Astonishing Splashes Of Colour

Book
Astonishing Splashes Of Colour by Clare Morrall

As seen:

By Clare Morrall

avg rating

1 review

Reviews

25 Nov 2023

Donna May

St Just Monday Morning Reading Group 23rd October 2023.

Astonishing Splashes of Colour. Clare Morrall.

There was a long discussion about this book, and reactions to it were varied and uncertain – some readers liked it, some found it unconvincing as a narrative, and others weren’t sure one way or the other, changing their opinions at different stages of reading it.

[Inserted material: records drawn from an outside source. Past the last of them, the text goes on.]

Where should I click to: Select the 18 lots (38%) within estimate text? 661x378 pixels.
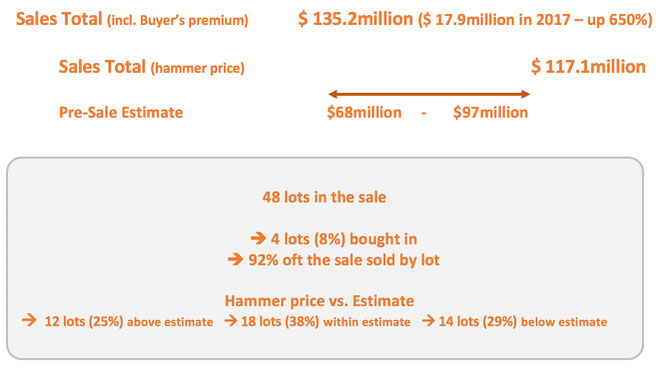(325, 322)
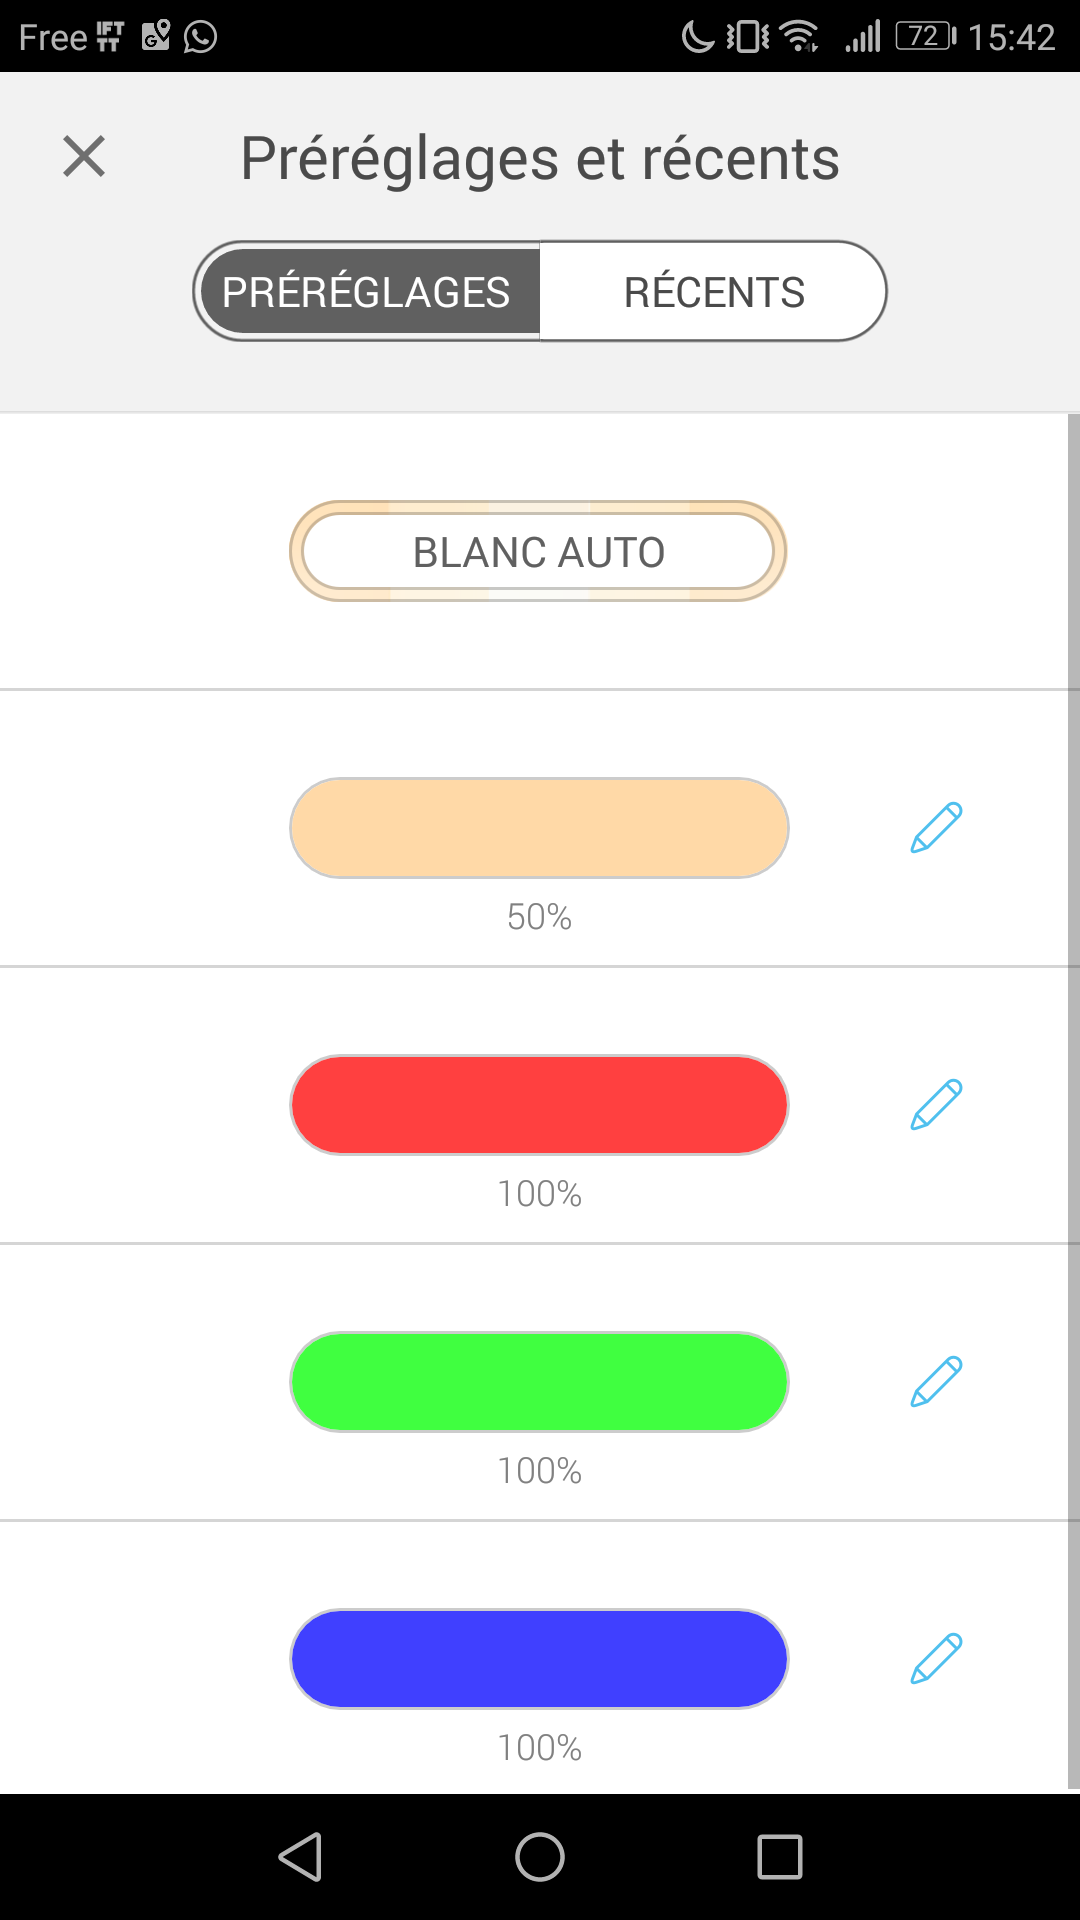Tap the Android back navigation button
This screenshot has height=1920, width=1080.
pos(300,1857)
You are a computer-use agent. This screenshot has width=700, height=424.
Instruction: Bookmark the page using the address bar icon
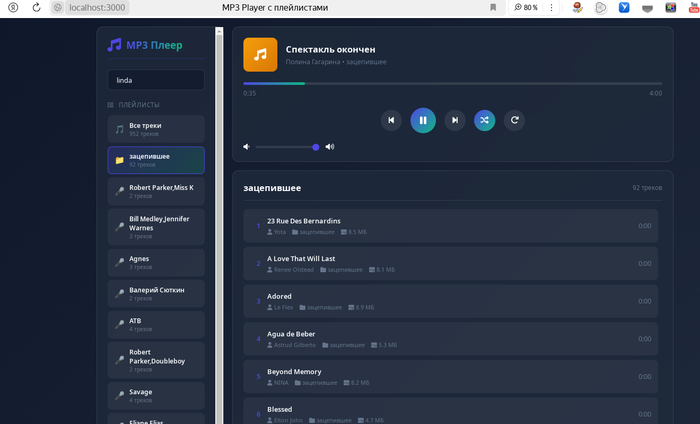point(492,7)
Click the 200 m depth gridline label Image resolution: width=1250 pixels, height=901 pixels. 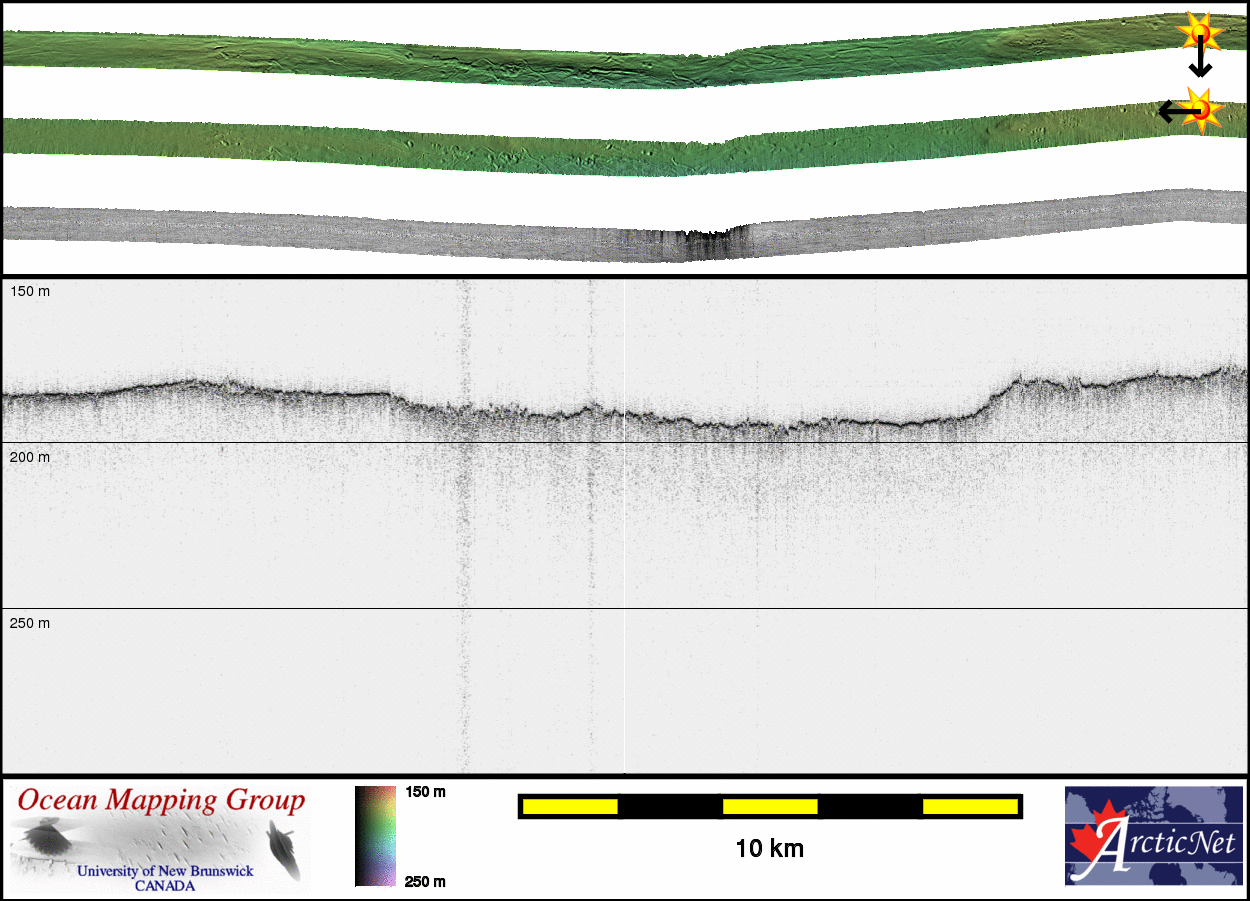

Kitty, we agreed, as well as synaesthesia, had post-natal depression, and possibly underlying problems as well, maybe some form of Aspergers syndrome. We discussed synaesthesia, what it is, how it reflects in the book (the general opinion was that the theme of ‘colour’ was not carried through very well), and how it compares with, for instance, Mark Haddon’s The Curious Incident of the Dog in the Night-time, whose narrator is on the autism spectrum. We talked about the idea that Kitty’s very odd upbringing resulted in her becoming a very odd person; how she had counselling but it didn’t seem to be helping much; and her relationship with her husband, who was surprisingly empathetic towards her despite having some issues himself, possibly OCD. At the end of the book, we thought, despite the traumatic events that happened, Kitty seemed to have gone through some process of adjustment and emerged better able to see things as they were. Did all this make for a long, searching account of an interesting character and the deep themes of childlessness, loss of a child, and different aspects of mental health, or not? We weren’t really sure.

Various points from the narrative were singled out: for instance, the scene in which Kitty’s mother returns to the family, in the middle of a funeral, and she and Kitty’s father start bickering with each other, was felt to be unconvincing or at least underpowered. There was a similar reaction to Kitty’s father’s casual announcement that Kitty’s real mother was her sister Dinah. Kitty’s abduction of Megan, the difficult teenager, was also thought to be too far-fetched, and merely a means of extending the story.

We talked about the section where Kitty babysits her young nieces and takes them to the theatre without telling anyone, and out of this arose a conversation about ‘the unreliable narrator’. Kitty tells us that she was banned from further contact with the children because of this excursion – but why did she have three tickets to Edinburgh in her pocket at the time? This was never explained. Neither, really, is what happened to the woman Kitty thought was her mother, i.e., Kitty’s father’s wife – did she leave because of her husband’s lovers, was she an alcoholic, or was there some other explanation for her absence? And if we are not being told the ‘truth’ about these matters, how much more of the narrative is open to question? For instance, the opening scenes, where Kitty is waiting outside a school for a child, Henry, who does not actually exist – are obviously a fantasy in their own right, though for very understandable reasons.

A story for its time (published 2003), one reader commented, when mental health, PTSD and miscarriage was finally being talked about more openly.

At the end of the discussion one reader mentioned that the Daily Mail’s review of the book, on its back cover, says it is ‘deceptively simple’. We disagreed with this and considered the book deceptively complicated.